Watsco’s 7.4% FCF Margin and 5.8% EPS Decline Signal Weak Performance

WSOWSO

Watsco’s trailing 12-month free cash flow margin of 7.4% trails peers and its earnings per share declined 5.8% annually over the past two years while revenue remained flat. Same-store sales have disappointed over two years and returns on capital are eroding, yet the stock trades at 33 times forward P/E.

1. Underperforming Cash Generation

Watsco’s trailing 12-month free cash flow margin of 7.4% positions it below industry standards, indicating weaker cash conversion relative to peers. This metric suggests the company may struggle to reinvest in growth or return capital effectively to shareholders.

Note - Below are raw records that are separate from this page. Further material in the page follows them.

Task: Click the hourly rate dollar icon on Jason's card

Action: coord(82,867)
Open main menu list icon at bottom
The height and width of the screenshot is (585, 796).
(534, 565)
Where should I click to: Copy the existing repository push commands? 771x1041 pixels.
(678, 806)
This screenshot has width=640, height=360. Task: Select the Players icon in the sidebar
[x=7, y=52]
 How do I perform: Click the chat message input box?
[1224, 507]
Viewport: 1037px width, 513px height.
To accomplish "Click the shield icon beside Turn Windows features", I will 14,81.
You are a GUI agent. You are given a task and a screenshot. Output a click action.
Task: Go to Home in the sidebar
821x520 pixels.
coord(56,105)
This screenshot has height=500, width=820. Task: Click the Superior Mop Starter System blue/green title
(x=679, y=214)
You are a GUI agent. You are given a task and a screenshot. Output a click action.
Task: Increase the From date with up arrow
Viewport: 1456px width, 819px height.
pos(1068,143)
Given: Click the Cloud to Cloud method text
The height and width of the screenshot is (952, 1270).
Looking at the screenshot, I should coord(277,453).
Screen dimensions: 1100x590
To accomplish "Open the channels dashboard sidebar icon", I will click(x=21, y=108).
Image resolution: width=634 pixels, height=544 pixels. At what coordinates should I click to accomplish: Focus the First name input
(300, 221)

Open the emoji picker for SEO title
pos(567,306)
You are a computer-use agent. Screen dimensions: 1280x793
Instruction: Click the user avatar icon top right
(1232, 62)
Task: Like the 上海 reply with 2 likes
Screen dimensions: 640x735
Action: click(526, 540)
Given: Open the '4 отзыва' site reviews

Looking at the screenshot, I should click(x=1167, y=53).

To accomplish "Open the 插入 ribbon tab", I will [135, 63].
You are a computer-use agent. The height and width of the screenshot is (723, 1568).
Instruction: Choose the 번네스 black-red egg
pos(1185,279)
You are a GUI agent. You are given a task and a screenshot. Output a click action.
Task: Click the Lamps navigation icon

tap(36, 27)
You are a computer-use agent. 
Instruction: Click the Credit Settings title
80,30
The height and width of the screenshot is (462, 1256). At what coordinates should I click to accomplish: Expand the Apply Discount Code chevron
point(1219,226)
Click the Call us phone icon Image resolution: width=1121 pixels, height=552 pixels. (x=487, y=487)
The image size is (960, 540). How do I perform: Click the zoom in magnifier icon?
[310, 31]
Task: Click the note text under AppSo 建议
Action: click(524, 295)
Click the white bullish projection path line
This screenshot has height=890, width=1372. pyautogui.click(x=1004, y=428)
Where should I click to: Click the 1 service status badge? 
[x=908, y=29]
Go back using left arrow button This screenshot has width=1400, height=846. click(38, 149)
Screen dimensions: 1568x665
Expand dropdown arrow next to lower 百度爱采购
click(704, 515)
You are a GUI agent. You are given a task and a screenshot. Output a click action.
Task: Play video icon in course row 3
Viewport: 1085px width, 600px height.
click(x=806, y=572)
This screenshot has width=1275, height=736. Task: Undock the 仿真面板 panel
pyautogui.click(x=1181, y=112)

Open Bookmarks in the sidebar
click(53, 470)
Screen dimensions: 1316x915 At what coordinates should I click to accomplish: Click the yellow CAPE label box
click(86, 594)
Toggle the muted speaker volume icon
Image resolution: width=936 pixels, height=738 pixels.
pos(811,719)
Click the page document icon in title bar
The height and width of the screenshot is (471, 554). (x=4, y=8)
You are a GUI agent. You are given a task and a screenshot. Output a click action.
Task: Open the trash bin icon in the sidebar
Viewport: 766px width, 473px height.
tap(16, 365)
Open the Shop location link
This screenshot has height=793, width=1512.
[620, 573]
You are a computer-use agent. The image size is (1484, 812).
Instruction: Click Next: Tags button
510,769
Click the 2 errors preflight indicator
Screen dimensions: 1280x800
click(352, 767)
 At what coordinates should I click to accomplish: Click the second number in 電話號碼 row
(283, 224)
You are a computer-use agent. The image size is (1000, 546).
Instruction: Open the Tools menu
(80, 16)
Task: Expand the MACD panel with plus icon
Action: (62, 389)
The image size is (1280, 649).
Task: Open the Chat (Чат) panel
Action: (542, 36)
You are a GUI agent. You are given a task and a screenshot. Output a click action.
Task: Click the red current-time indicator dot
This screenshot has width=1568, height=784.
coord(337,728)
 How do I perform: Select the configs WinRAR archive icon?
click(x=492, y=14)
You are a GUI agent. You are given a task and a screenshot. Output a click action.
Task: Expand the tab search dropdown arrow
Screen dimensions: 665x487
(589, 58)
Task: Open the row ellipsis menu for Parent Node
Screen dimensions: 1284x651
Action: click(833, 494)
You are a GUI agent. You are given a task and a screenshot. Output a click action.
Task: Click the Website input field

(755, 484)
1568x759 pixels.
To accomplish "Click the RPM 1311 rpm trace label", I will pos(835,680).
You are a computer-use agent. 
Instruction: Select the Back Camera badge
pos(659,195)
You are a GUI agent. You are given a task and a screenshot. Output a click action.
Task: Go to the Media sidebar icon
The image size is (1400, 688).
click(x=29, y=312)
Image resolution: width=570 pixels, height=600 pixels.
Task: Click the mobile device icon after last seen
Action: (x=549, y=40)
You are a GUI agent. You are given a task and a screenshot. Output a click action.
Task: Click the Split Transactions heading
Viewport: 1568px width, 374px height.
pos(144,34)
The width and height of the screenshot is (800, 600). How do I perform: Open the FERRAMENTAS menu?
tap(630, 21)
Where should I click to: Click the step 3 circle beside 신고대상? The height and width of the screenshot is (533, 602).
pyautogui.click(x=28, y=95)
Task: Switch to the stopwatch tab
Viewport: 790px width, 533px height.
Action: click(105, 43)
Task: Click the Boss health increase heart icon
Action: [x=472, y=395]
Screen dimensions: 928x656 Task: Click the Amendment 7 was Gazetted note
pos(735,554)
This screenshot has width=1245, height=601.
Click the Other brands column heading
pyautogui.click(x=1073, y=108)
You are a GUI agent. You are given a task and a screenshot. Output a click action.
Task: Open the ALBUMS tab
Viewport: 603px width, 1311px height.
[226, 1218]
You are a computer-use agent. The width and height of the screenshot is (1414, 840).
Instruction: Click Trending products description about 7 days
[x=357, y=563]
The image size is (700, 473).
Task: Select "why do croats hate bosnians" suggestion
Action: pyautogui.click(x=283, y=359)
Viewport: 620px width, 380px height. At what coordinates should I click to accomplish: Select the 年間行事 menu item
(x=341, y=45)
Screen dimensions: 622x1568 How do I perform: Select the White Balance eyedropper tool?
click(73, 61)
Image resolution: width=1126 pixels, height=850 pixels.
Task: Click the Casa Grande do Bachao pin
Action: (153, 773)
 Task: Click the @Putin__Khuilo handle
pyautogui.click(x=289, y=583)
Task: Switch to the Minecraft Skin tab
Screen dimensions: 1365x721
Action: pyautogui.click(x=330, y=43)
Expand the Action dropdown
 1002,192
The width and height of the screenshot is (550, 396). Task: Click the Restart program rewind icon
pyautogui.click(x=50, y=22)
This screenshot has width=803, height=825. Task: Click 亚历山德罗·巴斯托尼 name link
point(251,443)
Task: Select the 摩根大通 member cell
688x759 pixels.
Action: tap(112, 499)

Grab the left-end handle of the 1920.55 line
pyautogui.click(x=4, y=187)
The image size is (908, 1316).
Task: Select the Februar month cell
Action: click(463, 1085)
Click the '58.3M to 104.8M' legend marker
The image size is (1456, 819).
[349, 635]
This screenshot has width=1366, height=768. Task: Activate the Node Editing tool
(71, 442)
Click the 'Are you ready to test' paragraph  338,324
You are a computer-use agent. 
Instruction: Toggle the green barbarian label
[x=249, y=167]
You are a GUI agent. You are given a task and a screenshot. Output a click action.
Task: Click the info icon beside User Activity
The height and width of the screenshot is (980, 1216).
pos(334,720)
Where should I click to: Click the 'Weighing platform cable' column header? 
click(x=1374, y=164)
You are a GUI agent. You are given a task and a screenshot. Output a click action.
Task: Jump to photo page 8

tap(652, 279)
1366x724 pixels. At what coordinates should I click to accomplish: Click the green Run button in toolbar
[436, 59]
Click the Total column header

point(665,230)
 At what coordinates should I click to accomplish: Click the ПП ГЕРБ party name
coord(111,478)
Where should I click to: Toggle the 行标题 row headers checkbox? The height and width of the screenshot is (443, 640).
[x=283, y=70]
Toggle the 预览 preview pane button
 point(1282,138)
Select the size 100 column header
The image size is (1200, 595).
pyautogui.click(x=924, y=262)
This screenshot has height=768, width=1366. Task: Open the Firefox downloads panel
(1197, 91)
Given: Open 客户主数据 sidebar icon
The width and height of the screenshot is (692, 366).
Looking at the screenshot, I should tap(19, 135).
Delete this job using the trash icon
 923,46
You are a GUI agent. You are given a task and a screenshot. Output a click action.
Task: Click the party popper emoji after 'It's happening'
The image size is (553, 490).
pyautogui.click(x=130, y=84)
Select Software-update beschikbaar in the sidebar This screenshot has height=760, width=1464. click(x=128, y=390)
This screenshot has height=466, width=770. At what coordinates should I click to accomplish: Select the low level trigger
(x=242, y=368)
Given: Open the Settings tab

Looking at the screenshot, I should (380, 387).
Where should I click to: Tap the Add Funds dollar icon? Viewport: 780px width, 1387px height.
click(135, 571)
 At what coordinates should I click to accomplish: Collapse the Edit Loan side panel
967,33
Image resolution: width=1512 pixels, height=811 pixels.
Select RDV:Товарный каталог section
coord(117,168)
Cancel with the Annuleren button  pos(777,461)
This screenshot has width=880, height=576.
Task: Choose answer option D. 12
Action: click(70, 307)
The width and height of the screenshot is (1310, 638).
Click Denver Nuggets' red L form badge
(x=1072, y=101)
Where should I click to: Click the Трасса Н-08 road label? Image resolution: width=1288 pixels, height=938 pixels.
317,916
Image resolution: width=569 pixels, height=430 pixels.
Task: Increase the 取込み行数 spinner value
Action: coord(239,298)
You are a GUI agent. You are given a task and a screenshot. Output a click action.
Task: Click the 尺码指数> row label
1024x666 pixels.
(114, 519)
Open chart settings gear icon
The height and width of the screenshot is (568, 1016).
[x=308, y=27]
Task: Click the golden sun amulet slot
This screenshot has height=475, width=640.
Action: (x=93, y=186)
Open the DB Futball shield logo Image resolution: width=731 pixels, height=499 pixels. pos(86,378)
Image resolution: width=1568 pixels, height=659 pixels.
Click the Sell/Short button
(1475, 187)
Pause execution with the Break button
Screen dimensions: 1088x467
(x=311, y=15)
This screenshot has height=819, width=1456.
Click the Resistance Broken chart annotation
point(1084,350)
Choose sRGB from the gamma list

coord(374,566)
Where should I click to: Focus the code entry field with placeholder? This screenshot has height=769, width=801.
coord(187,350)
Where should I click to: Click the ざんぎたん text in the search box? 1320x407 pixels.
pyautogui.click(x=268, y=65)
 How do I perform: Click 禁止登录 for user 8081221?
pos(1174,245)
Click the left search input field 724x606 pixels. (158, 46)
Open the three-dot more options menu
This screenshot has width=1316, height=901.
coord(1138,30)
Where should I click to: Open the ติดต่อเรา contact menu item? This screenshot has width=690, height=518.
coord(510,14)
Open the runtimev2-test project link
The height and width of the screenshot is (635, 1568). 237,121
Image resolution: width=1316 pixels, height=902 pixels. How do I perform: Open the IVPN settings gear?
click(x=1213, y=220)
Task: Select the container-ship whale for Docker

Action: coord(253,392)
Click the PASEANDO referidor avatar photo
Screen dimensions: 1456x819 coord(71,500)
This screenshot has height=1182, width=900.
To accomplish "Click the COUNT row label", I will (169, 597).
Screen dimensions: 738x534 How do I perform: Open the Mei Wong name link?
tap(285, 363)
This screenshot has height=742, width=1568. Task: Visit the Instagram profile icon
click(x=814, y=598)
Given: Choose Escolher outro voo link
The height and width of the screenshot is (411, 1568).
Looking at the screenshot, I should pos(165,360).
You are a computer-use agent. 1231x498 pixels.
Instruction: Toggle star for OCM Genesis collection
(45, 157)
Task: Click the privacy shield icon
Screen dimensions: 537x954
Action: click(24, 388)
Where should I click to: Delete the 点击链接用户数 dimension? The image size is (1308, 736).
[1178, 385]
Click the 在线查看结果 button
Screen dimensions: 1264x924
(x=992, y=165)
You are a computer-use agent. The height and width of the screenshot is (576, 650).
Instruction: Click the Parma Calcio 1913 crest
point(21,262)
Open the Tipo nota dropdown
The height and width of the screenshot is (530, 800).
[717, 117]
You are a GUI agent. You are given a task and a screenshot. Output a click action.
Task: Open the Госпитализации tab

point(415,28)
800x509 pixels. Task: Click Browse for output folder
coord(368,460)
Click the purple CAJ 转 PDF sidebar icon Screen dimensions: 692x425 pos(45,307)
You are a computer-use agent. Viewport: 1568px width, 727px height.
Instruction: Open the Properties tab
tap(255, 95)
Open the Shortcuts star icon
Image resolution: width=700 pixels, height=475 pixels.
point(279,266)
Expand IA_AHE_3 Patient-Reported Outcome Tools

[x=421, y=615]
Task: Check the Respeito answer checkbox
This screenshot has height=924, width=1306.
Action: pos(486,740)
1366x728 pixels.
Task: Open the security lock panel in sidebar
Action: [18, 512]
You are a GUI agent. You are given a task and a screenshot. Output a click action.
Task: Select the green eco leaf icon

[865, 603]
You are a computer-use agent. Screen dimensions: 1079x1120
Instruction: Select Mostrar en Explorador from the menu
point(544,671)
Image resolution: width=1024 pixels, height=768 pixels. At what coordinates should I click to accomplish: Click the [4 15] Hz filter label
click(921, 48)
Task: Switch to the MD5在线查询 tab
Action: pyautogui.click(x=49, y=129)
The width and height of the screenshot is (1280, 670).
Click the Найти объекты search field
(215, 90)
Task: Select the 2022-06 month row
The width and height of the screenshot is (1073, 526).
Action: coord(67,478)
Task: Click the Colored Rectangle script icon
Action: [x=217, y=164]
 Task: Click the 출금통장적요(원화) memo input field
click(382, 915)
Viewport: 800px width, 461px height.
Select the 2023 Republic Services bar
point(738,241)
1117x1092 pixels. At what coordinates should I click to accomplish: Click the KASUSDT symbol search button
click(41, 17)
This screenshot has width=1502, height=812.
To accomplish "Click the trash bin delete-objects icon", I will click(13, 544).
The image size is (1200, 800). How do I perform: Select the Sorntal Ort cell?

2. Sales and Earnings Trends

Over the past two years, Watsco’s same-store sales have shown disappointing growth, with flat revenue contributing to a 5.8% annual decline in earnings per share. These dynamics point to challenges in product selection, customer engagement and operational efficiency within its distribution business.

3. Valuation and Investor Implications

Despite soft fundamentals and eroding returns on capital, Watsco’s stock trades at 33 times forward P/E, reflecting elevated investor expectations. Such a high valuation leaves limited margin for error, raising questions about upside potential unless the company reverses its sales and profitability trends.